Garnet peridotite xenoliths and xenocrysts from the Monk Hill Kimberlite, South Australia: insights into the lithospheric mantle beneath the Adelaide Fold Belt

Abstract

A total of 73 peridotitic mantle xenoliths and a set of garnet and clinopyroxene xenocrysts from the recently discovered Jurassic Monk Hill kimberlite (UCO-H77A) in South Australia were used to constrain the thermal and compositional structure of the lithospheric mantle beneath the Adelaide Fold Belt, which is located at the southeastern margin of the Australian craton.

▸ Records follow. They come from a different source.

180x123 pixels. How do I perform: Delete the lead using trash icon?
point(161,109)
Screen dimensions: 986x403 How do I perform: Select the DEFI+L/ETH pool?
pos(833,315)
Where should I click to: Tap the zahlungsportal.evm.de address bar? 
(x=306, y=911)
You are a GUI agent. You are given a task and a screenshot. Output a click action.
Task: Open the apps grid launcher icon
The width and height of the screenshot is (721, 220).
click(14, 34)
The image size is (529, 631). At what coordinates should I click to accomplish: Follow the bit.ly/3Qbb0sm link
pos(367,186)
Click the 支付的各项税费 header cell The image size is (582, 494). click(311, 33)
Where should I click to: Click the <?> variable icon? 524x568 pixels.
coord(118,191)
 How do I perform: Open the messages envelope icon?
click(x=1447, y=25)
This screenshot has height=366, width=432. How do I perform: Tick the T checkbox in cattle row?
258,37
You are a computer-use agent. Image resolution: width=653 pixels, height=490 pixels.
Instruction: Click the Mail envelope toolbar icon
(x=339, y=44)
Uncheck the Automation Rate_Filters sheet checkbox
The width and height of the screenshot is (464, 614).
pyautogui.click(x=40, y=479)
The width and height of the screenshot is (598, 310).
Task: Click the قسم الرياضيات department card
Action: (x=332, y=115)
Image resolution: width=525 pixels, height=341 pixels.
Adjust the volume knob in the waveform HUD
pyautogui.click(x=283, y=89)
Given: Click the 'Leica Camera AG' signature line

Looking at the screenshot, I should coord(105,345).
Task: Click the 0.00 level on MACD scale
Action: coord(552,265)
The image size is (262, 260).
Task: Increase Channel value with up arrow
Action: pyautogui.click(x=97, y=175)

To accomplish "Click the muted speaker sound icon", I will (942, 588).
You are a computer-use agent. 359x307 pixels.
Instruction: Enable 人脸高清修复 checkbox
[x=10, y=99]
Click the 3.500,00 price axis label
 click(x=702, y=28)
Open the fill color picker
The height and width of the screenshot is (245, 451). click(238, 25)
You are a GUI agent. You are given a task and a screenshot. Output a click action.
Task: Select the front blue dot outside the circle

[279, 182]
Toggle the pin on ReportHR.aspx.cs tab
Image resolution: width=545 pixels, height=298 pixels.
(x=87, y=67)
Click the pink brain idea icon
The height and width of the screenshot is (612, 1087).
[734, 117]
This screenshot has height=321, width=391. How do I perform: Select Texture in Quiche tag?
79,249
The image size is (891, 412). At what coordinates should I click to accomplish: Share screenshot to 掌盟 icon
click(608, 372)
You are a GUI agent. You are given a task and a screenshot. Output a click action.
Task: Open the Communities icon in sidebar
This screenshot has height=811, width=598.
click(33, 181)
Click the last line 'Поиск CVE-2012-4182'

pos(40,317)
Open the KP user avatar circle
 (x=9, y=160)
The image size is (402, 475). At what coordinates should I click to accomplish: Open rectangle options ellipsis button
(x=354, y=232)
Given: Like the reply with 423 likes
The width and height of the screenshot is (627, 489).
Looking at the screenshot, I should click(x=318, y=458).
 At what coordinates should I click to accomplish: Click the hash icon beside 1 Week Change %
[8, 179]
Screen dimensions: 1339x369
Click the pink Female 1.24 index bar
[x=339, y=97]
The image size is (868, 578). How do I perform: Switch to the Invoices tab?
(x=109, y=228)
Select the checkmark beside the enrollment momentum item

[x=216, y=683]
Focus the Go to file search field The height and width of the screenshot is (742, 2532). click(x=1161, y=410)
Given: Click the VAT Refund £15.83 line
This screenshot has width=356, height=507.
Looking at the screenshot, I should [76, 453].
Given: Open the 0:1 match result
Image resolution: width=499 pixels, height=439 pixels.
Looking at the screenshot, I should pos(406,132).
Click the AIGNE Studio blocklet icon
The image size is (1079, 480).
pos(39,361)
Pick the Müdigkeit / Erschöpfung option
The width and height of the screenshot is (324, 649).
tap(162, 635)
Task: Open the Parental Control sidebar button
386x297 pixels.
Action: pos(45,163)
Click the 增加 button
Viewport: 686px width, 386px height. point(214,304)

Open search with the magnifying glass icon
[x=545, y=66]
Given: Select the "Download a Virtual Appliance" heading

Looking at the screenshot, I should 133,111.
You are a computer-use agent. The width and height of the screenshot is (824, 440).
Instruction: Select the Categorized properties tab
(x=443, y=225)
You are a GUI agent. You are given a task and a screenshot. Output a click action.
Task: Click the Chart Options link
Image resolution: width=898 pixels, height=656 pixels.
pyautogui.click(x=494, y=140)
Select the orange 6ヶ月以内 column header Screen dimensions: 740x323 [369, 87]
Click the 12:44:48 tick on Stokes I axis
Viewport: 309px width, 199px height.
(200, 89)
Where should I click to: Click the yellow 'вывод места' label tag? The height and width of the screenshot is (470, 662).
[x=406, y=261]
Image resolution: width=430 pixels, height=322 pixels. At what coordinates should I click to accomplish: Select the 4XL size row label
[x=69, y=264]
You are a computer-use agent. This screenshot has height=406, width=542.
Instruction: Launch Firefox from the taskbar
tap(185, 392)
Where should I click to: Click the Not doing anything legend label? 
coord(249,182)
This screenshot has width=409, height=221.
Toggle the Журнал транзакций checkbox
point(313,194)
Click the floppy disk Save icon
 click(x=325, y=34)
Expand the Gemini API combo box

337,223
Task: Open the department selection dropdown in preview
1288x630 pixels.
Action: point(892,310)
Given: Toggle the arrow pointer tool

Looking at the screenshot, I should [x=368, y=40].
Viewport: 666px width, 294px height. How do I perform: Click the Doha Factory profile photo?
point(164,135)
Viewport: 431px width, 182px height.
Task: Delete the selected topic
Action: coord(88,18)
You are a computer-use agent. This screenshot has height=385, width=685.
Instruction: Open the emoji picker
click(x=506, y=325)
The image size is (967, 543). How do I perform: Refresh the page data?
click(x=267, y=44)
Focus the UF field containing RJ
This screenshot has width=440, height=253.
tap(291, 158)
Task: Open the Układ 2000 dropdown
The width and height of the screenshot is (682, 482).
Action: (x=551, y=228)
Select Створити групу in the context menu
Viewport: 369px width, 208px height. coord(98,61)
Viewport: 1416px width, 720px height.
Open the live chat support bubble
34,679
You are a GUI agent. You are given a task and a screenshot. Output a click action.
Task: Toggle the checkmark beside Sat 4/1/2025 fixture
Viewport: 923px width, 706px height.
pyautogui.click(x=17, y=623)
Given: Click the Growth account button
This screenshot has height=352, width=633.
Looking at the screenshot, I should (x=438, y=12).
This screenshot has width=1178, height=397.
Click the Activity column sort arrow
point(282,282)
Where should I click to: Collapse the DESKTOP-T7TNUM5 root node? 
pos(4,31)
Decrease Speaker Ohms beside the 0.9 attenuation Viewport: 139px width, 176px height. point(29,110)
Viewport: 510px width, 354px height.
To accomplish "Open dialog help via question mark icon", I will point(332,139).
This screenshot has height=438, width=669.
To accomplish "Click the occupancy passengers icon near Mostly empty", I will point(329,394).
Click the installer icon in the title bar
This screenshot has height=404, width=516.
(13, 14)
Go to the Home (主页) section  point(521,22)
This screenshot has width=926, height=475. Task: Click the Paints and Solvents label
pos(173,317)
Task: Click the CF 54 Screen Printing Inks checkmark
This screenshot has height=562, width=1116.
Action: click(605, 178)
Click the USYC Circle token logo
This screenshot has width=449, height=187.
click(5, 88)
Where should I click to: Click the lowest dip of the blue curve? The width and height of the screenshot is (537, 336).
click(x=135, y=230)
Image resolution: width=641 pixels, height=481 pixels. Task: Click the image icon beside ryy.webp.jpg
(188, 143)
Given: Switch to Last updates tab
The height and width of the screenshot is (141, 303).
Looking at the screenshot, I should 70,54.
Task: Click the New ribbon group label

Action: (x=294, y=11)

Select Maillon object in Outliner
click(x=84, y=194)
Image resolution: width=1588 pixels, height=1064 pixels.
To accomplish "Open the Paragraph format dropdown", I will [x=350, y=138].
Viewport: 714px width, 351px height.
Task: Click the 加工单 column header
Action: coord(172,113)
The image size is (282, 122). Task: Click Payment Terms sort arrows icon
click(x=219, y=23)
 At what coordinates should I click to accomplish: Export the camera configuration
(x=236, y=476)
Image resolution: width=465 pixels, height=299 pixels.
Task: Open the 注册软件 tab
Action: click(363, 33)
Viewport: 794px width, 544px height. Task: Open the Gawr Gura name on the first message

The xenoliths contain mostly lherzolitic mineral assemblages (garnet + cpx + opx ± chromite), but lack preserved olivine as a result of alteration. Pressure and temperature estimates for the suite of xenoliths (73 samples) follow an array from ∼1•2 GPa and 650°C to ∼5•0 GPa and 1300°C, which reflects the conductive geothermal gradient for this region at the time of kimberlite emplacement (Jurassic, ∼189 Ma). Based on the projected intercept of the geotherm with the mantle adiabat, the maximum depth of the lithospheric mantle beneath the Monk Hill kimberlite is estimated to be around 160–180 km, with the base of the lithosphere lying marginally outside the diamond stability field. The results challenge previously proposed paleogeotherms for this region, which are either significantly hotter or significantly cooler. Sm–Nd isotope data for high-T garnet and clinopyroxene megacrysts define a robust isochron (189 ± 17 Ma), which reflects the Jurassic emplacement age of the Monk Hill kimberlite. This indicates that minerals from deeper parts of the lithosphere were in isotopic equilibrium and exhumed during the kimberlite eruption from temperatures above the Sm–Nd closure temperature for garnet and clinopyroxene. Within the suite of peridotite xenoliths from Monk Hill, abundant low-T (<1000°C) xenoliths can be distinguished from a less common high-T (>1000°C) population. The high-T xenolith population is characterized by titanium-enriched compositions, suggesting that the deeper parts of the lithosphere were affected by pervasive melt metasomatism. This interpretation is supported by the trace element compositions (rare earth elements, high field strength elements) of the garnet and clinopyroxene xenocrysts.